Ten things I can do.
We all know how perilous the situation of our planet is right now. And it’s tempting to pull the blinkers on, pull the bedcovers over our head and ignore the issues that challenge us all. But our young people are leading the way in tearing our blinkers off, while reminding us that there are things we can do. So here is a list of ten things I can do to make a difference. And I do most of them, most of the time, so that they form part of my daily routine to which I now give little thought.
As a general rule, changing the way we do things can take between six months and two years to embed itself, especially as the conditioning we receive when young tends to stick around: It’s hard to change the way we do things unless we can see an immediate reason to do so, and standing at the sink brushing my teeth, there seems to be no obvious reason why I should change the habits of a life-time.
But we can and we do, because the things we can do, make a difference.
Water is infinite. It circulates around our planet endlessly, solid, liquid and gas. So, living in a northern, dampish climate, it can be challenging to notice the need for care.

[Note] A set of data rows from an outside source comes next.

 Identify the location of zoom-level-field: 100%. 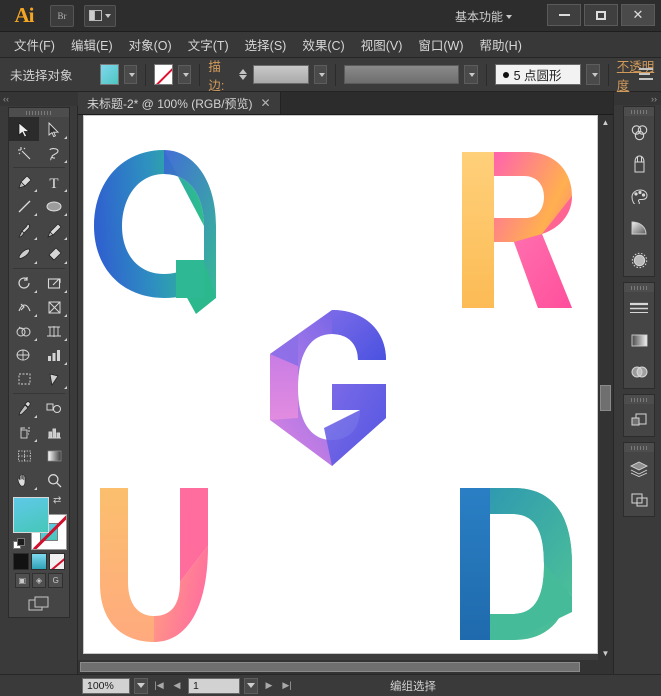
(106, 686).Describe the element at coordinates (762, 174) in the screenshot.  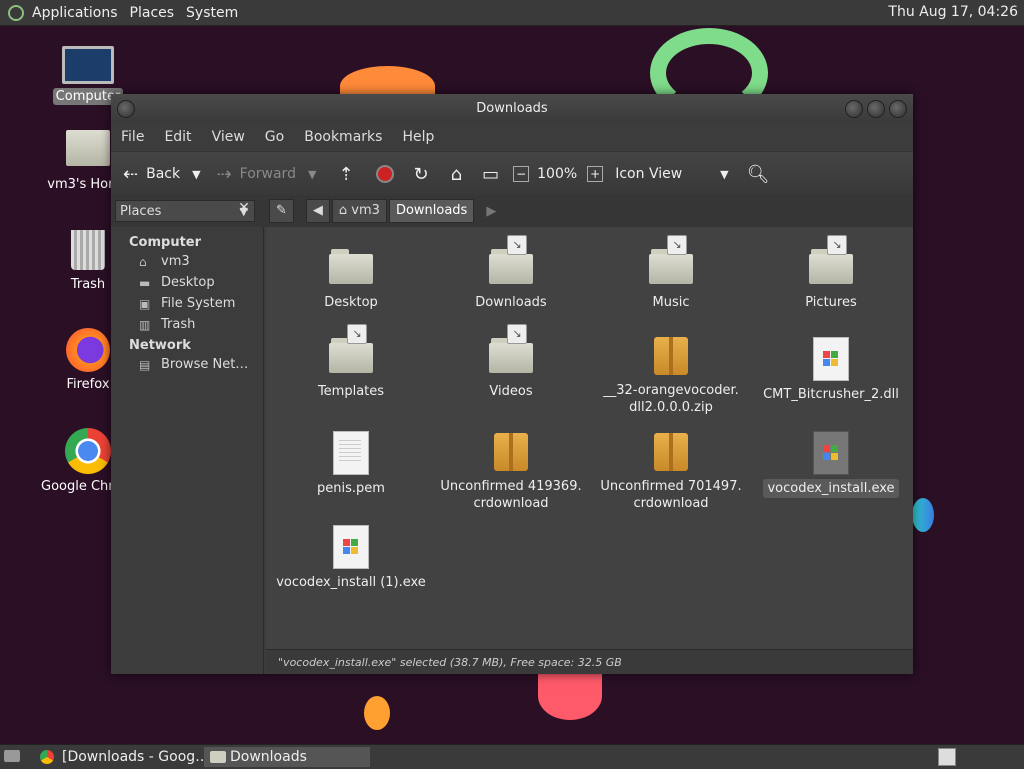
I see `search-button: 🔍︎` at that location.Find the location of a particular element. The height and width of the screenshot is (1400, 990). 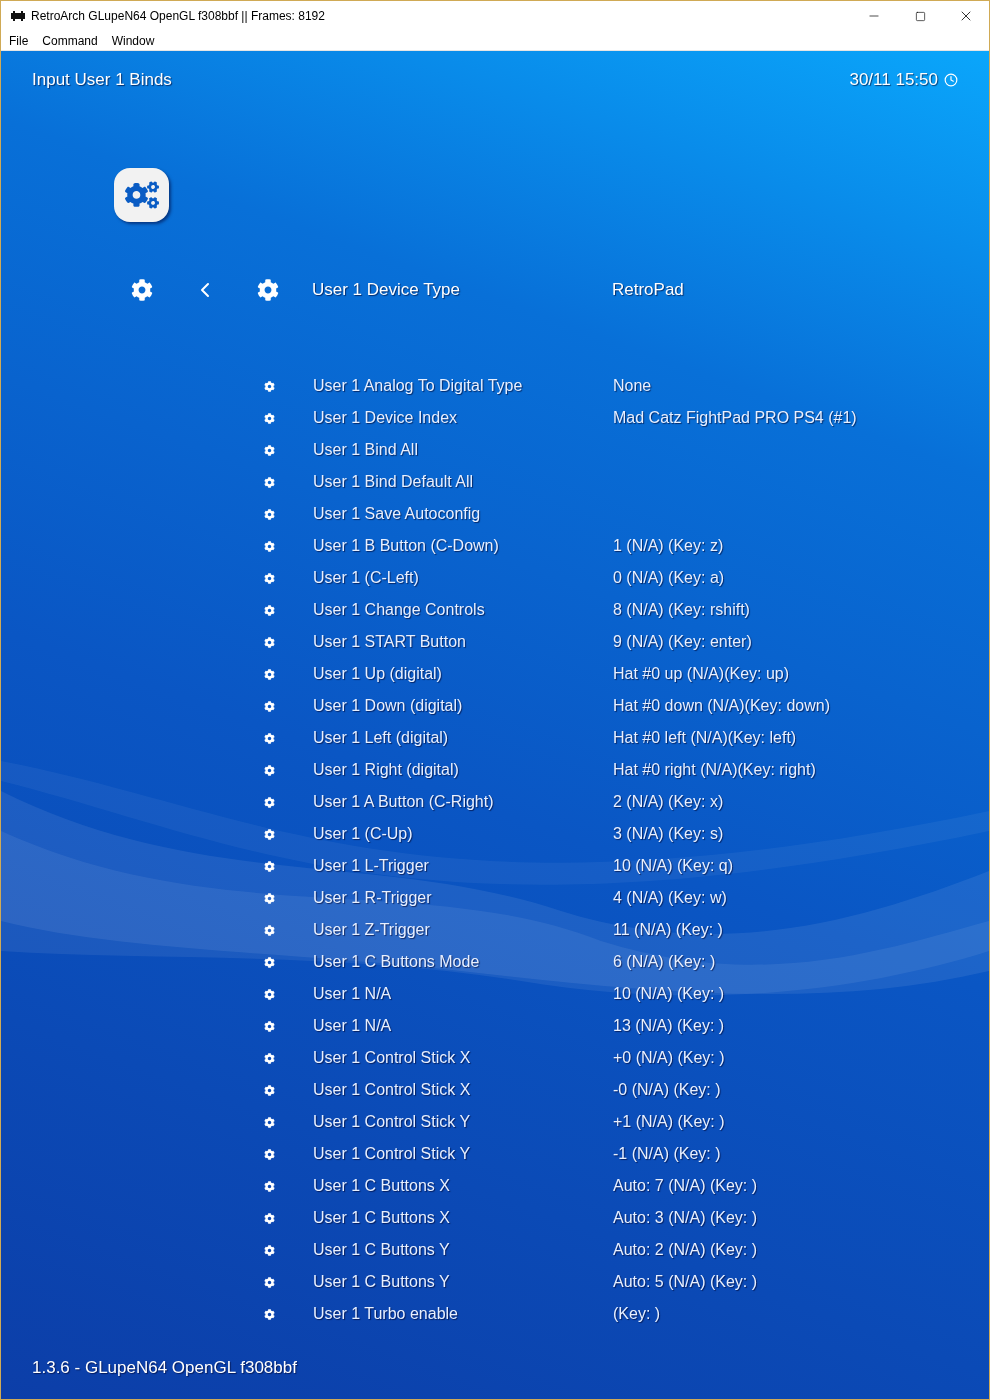

setting-label: User 1 R-Trigger is located at coordinates (463, 898).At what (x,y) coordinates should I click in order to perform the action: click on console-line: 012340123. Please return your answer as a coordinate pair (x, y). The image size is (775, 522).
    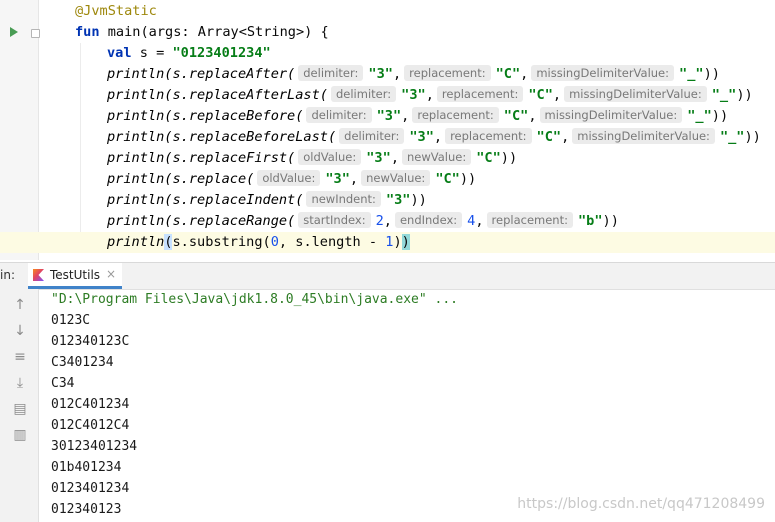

Fresh water is precious and – to put it bluntly – I have never felt comfortable using drinking water to flush the toilet! That seems like a ridiculous laziness that sooner or later must end; until I can afford to install grey-water systems, or until I can convert my usage to a composting toilet, meantime I prioritise my use of water, without skimping on hygiene standards. And there are some really simple things we can all do to use less fresh water.
~ Put the plug in.
In the kitchen, before preparing a cooked meal, put the plug in the sink and add a small amount of water and detergent. Rinse hands and dishes as you cook. Putting in the plug helps to keep hands and surfaces clean while I cook, saves water and switching taps on and off. Since I use an ecological detergent, there is less need to rinse dishes after washing them: If the fishes don’t have the choice to get away from my suds, why should I? The solution seems to be to make fewer suds…
In the bathroom I put the plug in while washing and brushing. I turn off the tap while brushing my teeth – in fact, I use hardly any water now, when brushing. I don’t rinse after brushing either, which helps to keep the fluoride in my toothpaste working for longer. Also – I confess – I no longer spit in the sink, as this then needs to be rinsed away, but I spit into the toilet bowl, which is nearby. I figure, at some point I will flush anyway… There are lots of ways that we can stop needlessly wasting fresh water. Experiment with some and see what suits you best.